***** Records for the exercise *****

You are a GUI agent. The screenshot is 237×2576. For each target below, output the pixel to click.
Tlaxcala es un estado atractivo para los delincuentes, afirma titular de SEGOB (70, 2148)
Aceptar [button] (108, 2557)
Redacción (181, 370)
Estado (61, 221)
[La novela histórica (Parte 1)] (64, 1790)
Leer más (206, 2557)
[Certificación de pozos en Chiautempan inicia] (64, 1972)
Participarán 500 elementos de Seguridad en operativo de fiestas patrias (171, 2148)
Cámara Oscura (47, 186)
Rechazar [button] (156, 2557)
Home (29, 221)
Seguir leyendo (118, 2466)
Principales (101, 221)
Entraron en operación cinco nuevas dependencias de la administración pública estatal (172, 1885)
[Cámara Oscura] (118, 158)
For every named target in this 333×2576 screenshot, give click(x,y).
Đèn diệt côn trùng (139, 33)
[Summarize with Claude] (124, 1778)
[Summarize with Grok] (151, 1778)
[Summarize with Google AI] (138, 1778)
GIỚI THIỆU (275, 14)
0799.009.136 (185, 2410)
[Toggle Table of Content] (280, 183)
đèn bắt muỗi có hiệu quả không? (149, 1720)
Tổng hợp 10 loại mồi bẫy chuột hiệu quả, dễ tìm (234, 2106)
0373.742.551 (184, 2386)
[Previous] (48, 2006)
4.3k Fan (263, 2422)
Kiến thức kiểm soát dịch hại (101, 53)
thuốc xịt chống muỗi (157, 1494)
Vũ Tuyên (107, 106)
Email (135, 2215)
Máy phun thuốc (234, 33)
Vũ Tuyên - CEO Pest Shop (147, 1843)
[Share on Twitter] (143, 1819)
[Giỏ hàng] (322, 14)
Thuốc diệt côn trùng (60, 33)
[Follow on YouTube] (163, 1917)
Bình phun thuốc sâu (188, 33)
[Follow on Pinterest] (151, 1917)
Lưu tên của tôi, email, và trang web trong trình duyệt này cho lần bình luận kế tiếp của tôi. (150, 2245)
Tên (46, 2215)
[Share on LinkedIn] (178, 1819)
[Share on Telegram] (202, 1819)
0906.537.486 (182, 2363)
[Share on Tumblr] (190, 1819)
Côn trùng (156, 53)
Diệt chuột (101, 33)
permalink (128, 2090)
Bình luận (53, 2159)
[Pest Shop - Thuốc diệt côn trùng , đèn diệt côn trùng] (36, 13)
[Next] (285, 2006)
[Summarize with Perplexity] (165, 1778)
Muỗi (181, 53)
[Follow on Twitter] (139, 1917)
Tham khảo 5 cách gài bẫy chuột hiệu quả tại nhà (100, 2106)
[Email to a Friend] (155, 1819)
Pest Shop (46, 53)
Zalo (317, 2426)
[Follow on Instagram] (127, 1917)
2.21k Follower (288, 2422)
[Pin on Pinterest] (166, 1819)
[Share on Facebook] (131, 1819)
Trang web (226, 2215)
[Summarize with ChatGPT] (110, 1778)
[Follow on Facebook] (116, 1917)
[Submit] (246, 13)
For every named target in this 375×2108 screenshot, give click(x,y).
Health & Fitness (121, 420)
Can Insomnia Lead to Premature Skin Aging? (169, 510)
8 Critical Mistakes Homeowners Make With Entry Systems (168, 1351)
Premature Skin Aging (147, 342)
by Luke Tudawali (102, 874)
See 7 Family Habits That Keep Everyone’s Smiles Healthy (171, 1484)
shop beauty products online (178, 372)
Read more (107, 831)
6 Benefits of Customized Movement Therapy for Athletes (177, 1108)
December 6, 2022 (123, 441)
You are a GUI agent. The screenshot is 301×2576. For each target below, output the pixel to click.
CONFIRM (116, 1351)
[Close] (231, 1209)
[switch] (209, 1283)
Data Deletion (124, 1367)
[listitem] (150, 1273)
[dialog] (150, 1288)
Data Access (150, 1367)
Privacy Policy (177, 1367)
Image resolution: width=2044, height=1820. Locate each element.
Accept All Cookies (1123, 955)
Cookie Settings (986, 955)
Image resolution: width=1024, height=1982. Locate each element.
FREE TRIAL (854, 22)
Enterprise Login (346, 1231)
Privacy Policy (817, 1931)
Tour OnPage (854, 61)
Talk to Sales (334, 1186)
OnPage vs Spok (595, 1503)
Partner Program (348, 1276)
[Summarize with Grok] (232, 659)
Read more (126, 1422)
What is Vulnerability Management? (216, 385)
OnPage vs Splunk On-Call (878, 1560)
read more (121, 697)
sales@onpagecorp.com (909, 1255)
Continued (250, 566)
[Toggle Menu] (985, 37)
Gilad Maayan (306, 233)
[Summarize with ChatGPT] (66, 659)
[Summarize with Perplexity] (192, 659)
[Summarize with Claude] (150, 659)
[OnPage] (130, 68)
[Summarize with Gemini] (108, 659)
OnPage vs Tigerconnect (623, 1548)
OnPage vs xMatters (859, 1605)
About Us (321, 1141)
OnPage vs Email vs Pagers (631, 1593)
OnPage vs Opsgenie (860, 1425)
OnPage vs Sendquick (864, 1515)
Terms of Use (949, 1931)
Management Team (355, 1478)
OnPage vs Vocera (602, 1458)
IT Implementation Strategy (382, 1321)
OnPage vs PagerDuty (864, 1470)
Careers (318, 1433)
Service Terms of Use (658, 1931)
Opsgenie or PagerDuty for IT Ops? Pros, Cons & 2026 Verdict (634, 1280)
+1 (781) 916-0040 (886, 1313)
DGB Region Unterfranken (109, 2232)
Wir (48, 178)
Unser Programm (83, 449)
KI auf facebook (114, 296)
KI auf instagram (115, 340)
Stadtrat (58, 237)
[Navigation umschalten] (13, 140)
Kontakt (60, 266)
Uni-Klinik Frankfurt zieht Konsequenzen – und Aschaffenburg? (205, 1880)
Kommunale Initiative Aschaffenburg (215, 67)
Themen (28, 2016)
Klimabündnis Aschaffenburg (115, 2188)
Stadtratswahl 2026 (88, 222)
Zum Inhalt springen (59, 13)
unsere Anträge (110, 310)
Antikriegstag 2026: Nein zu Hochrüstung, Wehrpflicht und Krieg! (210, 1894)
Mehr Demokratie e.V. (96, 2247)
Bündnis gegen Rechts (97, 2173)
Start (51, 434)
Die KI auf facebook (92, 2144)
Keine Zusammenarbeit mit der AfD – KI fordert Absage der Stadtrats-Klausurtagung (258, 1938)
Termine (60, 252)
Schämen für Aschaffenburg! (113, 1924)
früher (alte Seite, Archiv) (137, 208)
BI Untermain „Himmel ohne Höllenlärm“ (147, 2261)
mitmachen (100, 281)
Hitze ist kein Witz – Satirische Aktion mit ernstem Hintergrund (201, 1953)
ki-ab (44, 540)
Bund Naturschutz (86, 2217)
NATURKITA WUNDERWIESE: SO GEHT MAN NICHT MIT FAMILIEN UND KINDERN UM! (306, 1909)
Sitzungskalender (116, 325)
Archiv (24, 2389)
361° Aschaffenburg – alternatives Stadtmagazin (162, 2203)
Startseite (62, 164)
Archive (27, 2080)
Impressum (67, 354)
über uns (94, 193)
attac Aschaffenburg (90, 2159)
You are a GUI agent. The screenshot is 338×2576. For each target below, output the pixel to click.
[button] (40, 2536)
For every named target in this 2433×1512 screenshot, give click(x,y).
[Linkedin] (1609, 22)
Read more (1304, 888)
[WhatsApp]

*****

§ Assigned task:
For each entry above, please make an exact copy.

§ Response for this exercise:
You are a GUI agent. The screenshot is 237×2576. For each target below, output the pixel to click.
Tlaxcala es un estado atractivo para los delincuentes, afirma titular de SEGOB (70, 2148)
Aceptar [button] (108, 2557)
Redacción (181, 370)
Estado (61, 221)
[La novela histórica (Parte 1)] (64, 1790)
Leer más (206, 2557)
[Certificación de pozos en Chiautempan inicia] (64, 1972)
Participarán 500 elementos de Seguridad en operativo de fiestas patrias (171, 2148)
Cámara Oscura (47, 186)
Rechazar [button] (156, 2557)
Home (29, 221)
Seguir leyendo (118, 2466)
Principales (101, 221)
Entraron en operación cinco nuevas dependencias de la administración pública estatal (172, 1885)
[Cámara Oscura] (118, 158)
For every named target in this 333×2576 screenshot, give click(x,y).
Đèn diệt côn trùng (139, 33)
[Summarize with Claude] (124, 1778)
[Summarize with Grok] (151, 1778)
[Summarize with Google AI] (138, 1778)
GIỚI THIỆU (275, 14)
0799.009.136 (185, 2410)
[Toggle Table of Content] (280, 183)
đèn bắt muỗi có hiệu quả không? (149, 1720)
Tổng hợp 10 loại mồi bẫy chuột hiệu quả, dễ tìm (234, 2106)
0373.742.551 (184, 2386)
[Previous] (48, 2006)
4.3k Fan (263, 2422)
Kiến thức kiểm soát dịch hại (101, 53)
thuốc xịt chống muỗi (157, 1494)
Vũ Tuyên (107, 106)
Email (135, 2215)
Máy phun thuốc (234, 33)
Vũ Tuyên - CEO Pest Shop (147, 1843)
[Share on Twitter] (143, 1819)
[Giỏ hàng] (322, 14)
Thuốc diệt côn trùng (60, 33)
[Follow on YouTube] (163, 1917)
Bình phun thuốc sâu (188, 33)
[Follow on Pinterest] (151, 1917)
Lưu tên của tôi, email, và trang web trong trình duyệt này cho lần bình luận kế tiếp của tôi. (150, 2245)
Tên (46, 2215)
[Share on LinkedIn] (178, 1819)
[Share on Telegram] (202, 1819)
0906.537.486 (182, 2363)
[Share on Tumblr] (190, 1819)
Côn trùng (156, 53)
Diệt chuột (101, 33)
permalink (128, 2090)
Bình luận (53, 2159)
[Pest Shop - Thuốc diệt côn trùng , đèn diệt côn trùng] (36, 13)
[Next] (285, 2006)
[Summarize with Perplexity] (165, 1778)
Muỗi (181, 53)
[Follow on Twitter] (139, 1917)
Tham khảo 5 cách gài bẫy chuột hiệu quả tại nhà (100, 2106)
[Email to a Friend] (155, 1819)
Pest Shop (46, 53)
Zalo (317, 2426)
[Follow on Instagram] (127, 1917)
2.21k Follower (288, 2422)
[Pin on Pinterest] (166, 1819)
[Share on Facebook] (131, 1819)
Trang web (226, 2215)
[Summarize with ChatGPT] (110, 1778)
[Follow on Facebook] (116, 1917)
[Submit] (246, 13)
For every named target in this 375×2108 screenshot, give click(x,y).
Health & Fitness (121, 420)
Can Insomnia Lead to Premature Skin Aging? (169, 510)
8 Critical Mistakes Homeowners Make With Entry Systems (168, 1351)
Premature Skin Aging (147, 342)
by Luke Tudawali (102, 874)
See 7 Family Habits That Keep Everyone’s Smiles Healthy (171, 1484)
shop beauty products online (178, 372)
Read more (107, 831)
6 Benefits of Customized Movement Therapy for Athletes (177, 1108)
December 6, 2022 (123, 441)
You are a GUI agent. The screenshot is 301×2576. For each target below, output the pixel to click.
CONFIRM (116, 1351)
[Close] (231, 1209)
[switch] (209, 1283)
Data Deletion (124, 1367)
[listitem] (150, 1273)
[dialog] (150, 1288)
Data Access (150, 1367)
Privacy Policy (177, 1367)
Image resolution: width=2044, height=1820. Locate each element.
Accept All Cookies (1123, 955)
Cookie Settings (986, 955)
Image resolution: width=1024, height=1982. Locate each element.
FREE TRIAL (854, 22)
Enterprise Login (346, 1231)
Privacy Policy (817, 1931)
Tour OnPage (854, 61)
Talk to Sales (334, 1186)
OnPage vs Spok (595, 1503)
Partner Program (348, 1276)
[Summarize with Grok] (232, 659)
Read more (126, 1422)
What is Vulnerability Management? (216, 385)
OnPage vs Splunk On-Call (878, 1560)
read more (121, 697)
sales@onpagecorp.com (909, 1255)
Continued (250, 566)
[Toggle Menu] (985, 37)
Gilad Maayan (306, 233)
[Summarize with ChatGPT] (66, 659)
[Summarize with Perplexity] (192, 659)
[Summarize with Claude] (150, 659)
[OnPage] (130, 68)
[Summarize with Gemini] (108, 659)
OnPage vs Tigerconnect (623, 1548)
OnPage vs xMatters (859, 1605)
About Us (321, 1141)
OnPage vs Email vs Pagers (631, 1593)
OnPage vs Opsgenie (860, 1425)
OnPage vs Sendquick (864, 1515)
Terms of Use (949, 1931)
Management Team (355, 1478)
OnPage vs Vocera (602, 1458)
IT Implementation Strategy (382, 1321)
OnPage vs PagerDuty (864, 1470)
Careers (318, 1433)
Service Terms of Use (658, 1931)
Opsgenie or PagerDuty for IT Ops? Pros, Cons & 2026 Verdict (634, 1280)
+1 (781) 916-0040 (886, 1313)
DGB Region Unterfranken (109, 2232)
Wir (48, 178)
Unser Programm (83, 449)
KI auf facebook (114, 296)
KI auf instagram (115, 340)
Stadtrat (58, 237)
[Navigation umschalten] (13, 140)
Kontakt (60, 266)
Uni-Klinik Frankfurt zieht Konsequenzen – und Aschaffenburg? (205, 1880)
Kommunale Initiative Aschaffenburg (215, 67)
Themen (28, 2016)
Klimabündnis Aschaffenburg (115, 2188)
Stadtratswahl 2026 (88, 222)
Zum Inhalt springen (59, 13)
unsere Anträge (110, 310)
Antikriegstag 2026: Nein zu Hochrüstung, Wehrpflicht und Krieg! (210, 1894)
Mehr Demokratie e.V. (96, 2247)
Bündnis gegen Rechts (97, 2173)
Start (51, 434)
Die KI auf facebook (92, 2144)
Keine Zusammenarbeit mit der AfD – KI fordert Absage der Stadtrats-Klausurtagung (258, 1938)
Termine (60, 252)
Schämen für Aschaffenburg! (113, 1924)
früher (alte Seite, Archiv) (137, 208)
BI Untermain „Himmel ohne Höllenlärm“ (147, 2261)
mitmachen (100, 281)
Hitze ist kein Witz – Satirische Aktion mit ernstem Hintergrund (201, 1953)
ki-ab (44, 540)
Bund Naturschutz (86, 2217)
NATURKITA WUNDERWIESE: SO GEHT MAN NICHT MIT FAMILIEN UND KINDERN UM! (306, 1909)
Sitzungskalender (116, 325)
Archiv (24, 2389)
361° Aschaffenburg – alternatives Stadtmagazin (162, 2203)
Startseite (62, 164)
Archive (27, 2080)
Impressum (67, 354)
über uns (94, 193)
attac Aschaffenburg (90, 2159)
You are a GUI agent. The screenshot is 338×2576. For each target below, output the pixel to click.
[button] (40, 2536)
For every named target in this 2433×1512 screenshot, give click(x,y).
[Linkedin] (1609, 22)
Read more (1304, 888)
[WhatsApp]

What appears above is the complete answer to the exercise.